Gearing Ratio - Insurance Industry
Long-term borrowings/ shareholders equity x 100
Below 10% regarded as having low lever of gearing, above 10% is highly geared. Highly geared ratio suggests company can’t finance own activities. However this may be preferred to issuing too many shares and losing control or splitting profits between too many
The Three Combined Ratios - Insurance
Claims ratio - claim incurred net of reinsurance/ earned premium net of reinsurance x 100
Expense ratio - administrative expenses / earned premium net of reinsurance x 100
Commission ratio - acquisition costs / earned premium net of reinsurance x 100
Combined Ratio - Insurance Industry
Claims + expenses + acquisition costs / earned premium net of reinsurance x 100
Also known as operating ratio.
Measures underwriting performance, used by underwriters, accountants, analysts, competitors and senior executives. Below 100% generally indicates good underwriting performance and above 110% indicates poor underwriting performance/ catastrophe losses.

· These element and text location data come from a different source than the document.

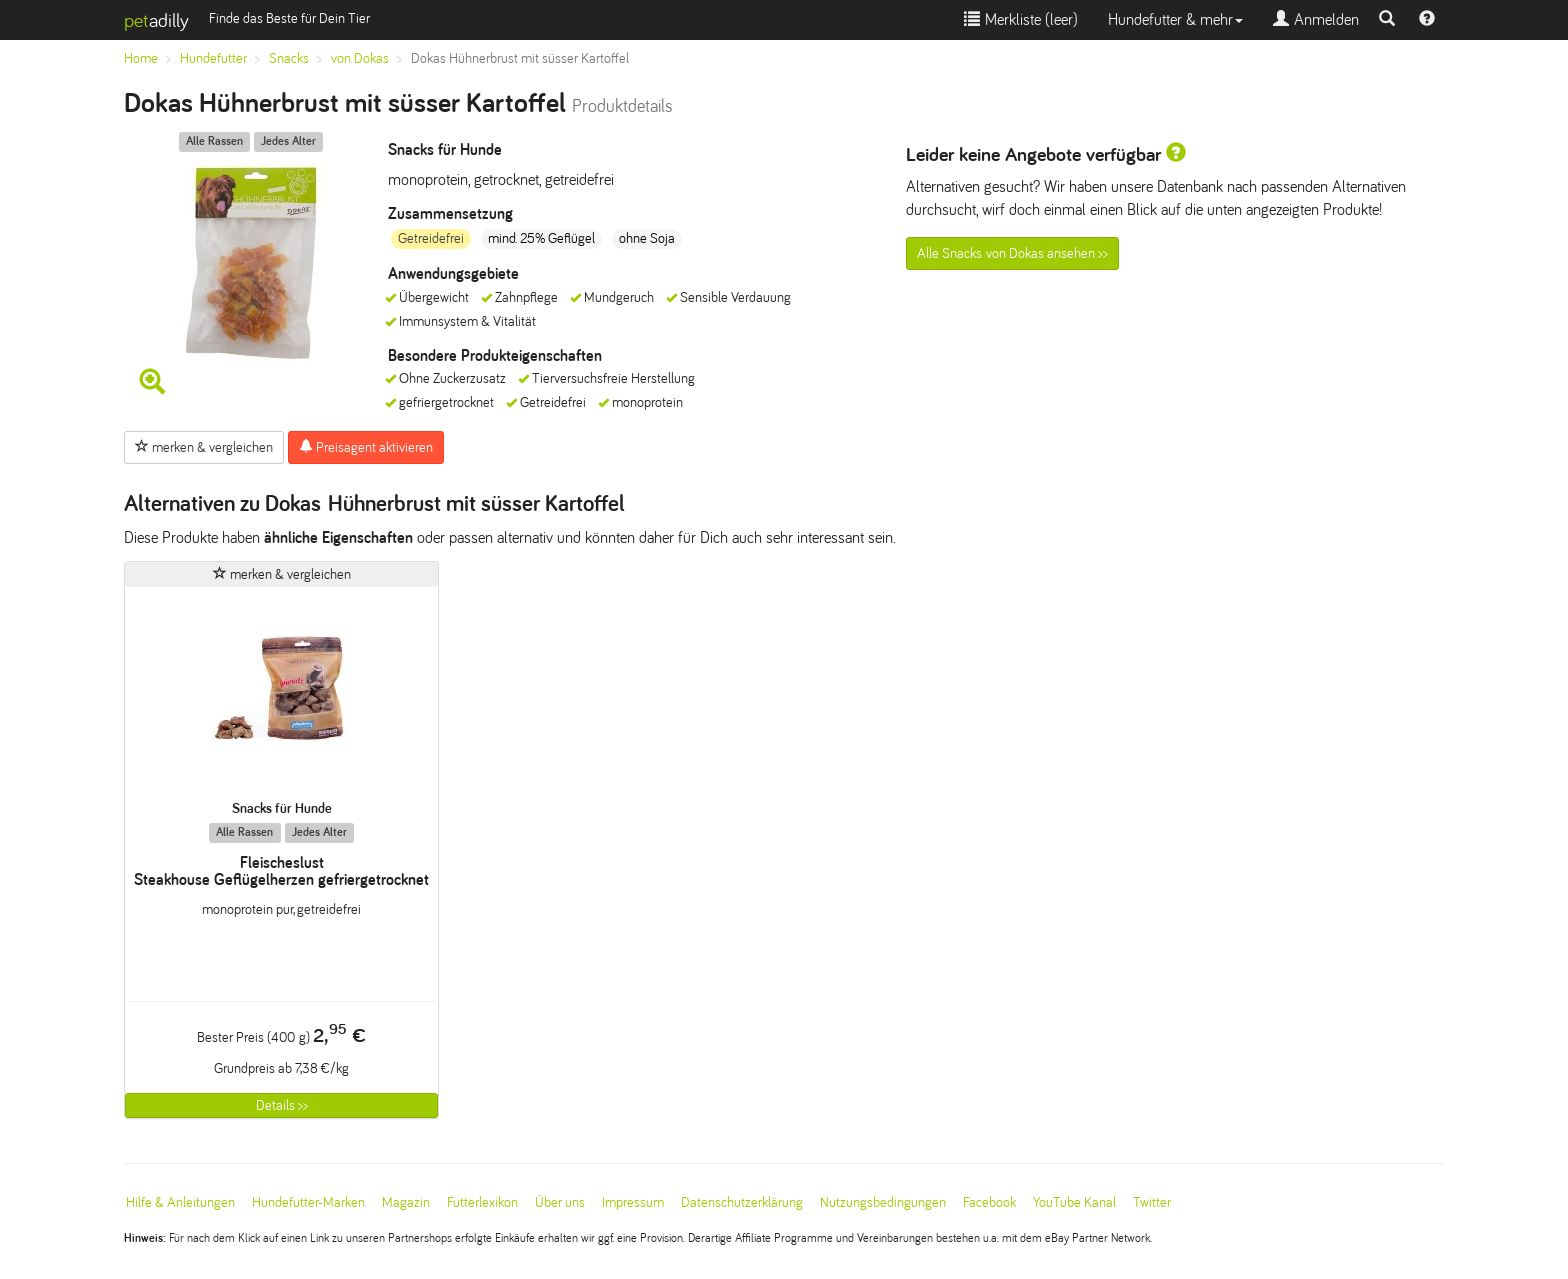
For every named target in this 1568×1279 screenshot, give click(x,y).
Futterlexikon (482, 1202)
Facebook (989, 1202)
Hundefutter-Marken (308, 1202)
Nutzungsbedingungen (883, 1202)
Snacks (289, 58)
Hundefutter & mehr (1175, 19)
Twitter (1152, 1202)
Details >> (282, 1105)
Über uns (560, 1202)
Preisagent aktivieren (366, 447)
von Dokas (360, 58)
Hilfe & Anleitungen (180, 1202)
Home (141, 58)
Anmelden (1316, 19)
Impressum (633, 1202)
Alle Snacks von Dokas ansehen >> (1012, 253)
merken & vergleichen (204, 447)
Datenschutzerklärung (742, 1202)
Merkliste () (1021, 19)
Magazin (406, 1202)
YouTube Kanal (1074, 1202)
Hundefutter (213, 58)
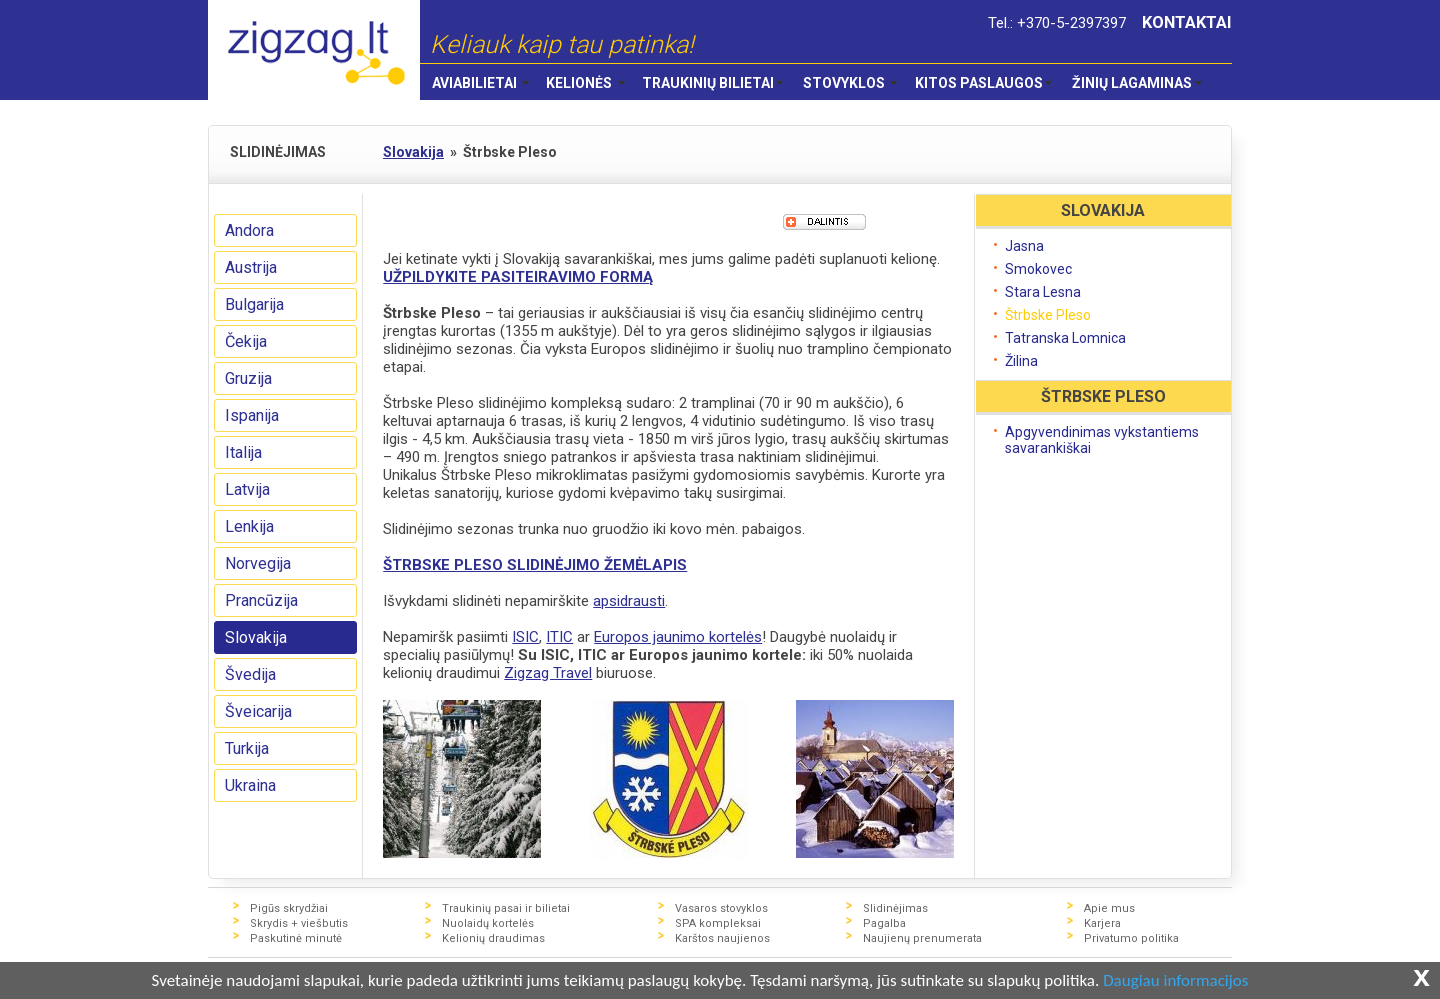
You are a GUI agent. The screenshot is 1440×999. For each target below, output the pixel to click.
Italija (243, 452)
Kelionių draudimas (493, 938)
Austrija (251, 267)
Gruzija (248, 378)
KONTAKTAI (1187, 22)
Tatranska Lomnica (1065, 338)
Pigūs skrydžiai (289, 908)
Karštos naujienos (722, 938)
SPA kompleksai (718, 923)
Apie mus (1109, 908)
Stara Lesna (1043, 292)
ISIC (525, 637)
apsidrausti (629, 601)
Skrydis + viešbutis (299, 923)
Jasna (1024, 246)
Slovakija (256, 637)
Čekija (246, 341)
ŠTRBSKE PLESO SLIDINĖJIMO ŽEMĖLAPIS (535, 565)
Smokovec (1038, 269)
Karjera (1102, 923)
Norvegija (258, 563)
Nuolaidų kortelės (488, 923)
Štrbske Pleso (1048, 315)
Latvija (247, 489)
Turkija (247, 748)
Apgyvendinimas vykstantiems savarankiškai (1102, 440)
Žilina (1021, 361)
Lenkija (249, 526)
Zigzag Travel (548, 673)
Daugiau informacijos (1175, 981)
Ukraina (250, 785)
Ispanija (252, 415)
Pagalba (884, 923)
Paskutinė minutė (296, 938)
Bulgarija (254, 304)
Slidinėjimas (895, 908)
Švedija (250, 674)
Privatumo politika (1131, 938)
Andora (249, 230)
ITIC (559, 637)
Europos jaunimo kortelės (678, 637)
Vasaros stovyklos (721, 908)
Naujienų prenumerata (922, 938)
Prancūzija (261, 600)
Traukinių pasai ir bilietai (506, 908)
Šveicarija (258, 711)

Liquidity Ratio - Insurance Industry
Total Liabilities/ cash + investments
The lower the result, the greater the liquidity. Insurers liquidity can easily come from freely marketable investments as these are held to fund claims. Need to hold substantial investments to be able to finance long term liabilities.
Solvency Ratio - Insurance Industry
Total eligible capital / solvency capital requirement
Or
Net assets / earned premium net of reinsurance
The higher the figure the stronger the company. Although hard markets show deterioration but economic position improves. Company with high level of capital to support premiums seen as ‘overcapitalised’
Frequently used ratios
Profitability
Productivity
Liquidity
Activity (or turnover)
Gearing
Gross Profit Percentage Ratio - Profitability Ratio
Gross profit / sales (revenue) x 100
Decrease may indicate greater competition in the market
Increase may indicate the company is in a position to exploit the market
A change can be due to a change in the mix of products sold
Net profit percentage ratio - profitability ratio
Net profit / sales (revenue/ turnover) x 100
Relationship between the gross profit and net profit percentage gives indication of how well a company is managing business expenses. If net profit has decreased over time but gross profit remained the same this might indicate lack of internal control over expenses
Profitability Ratio - Return on capital employed (ROCE)
Profit before interest charges and tax / share capital + reserves + borrowings x100
Enables an investor to see if the insurer is making money for them and make comparisons between companies. Ratio is concerned with with the relationship of profit to the total capital employed and is seen as giving an indication of how efficiently and effectively management have deployed the resources available
Profitability ratios
Compares the money value of the outputs with the money value (the cost) of the inputs; the difference between the two is profit, which can be expressed either as an amount of money or as a ratio
Productivity Ratio
Compares the inputs and outputs directly, so does not use money as a measuring rod
Efficiency Ratios
Trade receivables/debtors / sales x 365 days
Collection period provides an indication of how successful debt collection has been
Payables/creditors / purchases x 365 days
Links the value of payables/ creditors with the amount of goods and services that a company is purchasing on credit
Inventory/stock / cost of sales x 365 days
Inventory/stock turnover period indicates the average number of days that inventory/stock is held for
Liquidity ratios
Measures the company’s liquid assets - liquid assets are all those assets that either are money or can be turned into money at short notice
Liquidity ratios - current and quick
Current ratio - current assets / current liabilities
Quick ratio - current assets excluding stock / current liabilities
Current ratio of more than 2 is prudent to maintain creditworthiness but recently 1.5 has become normal.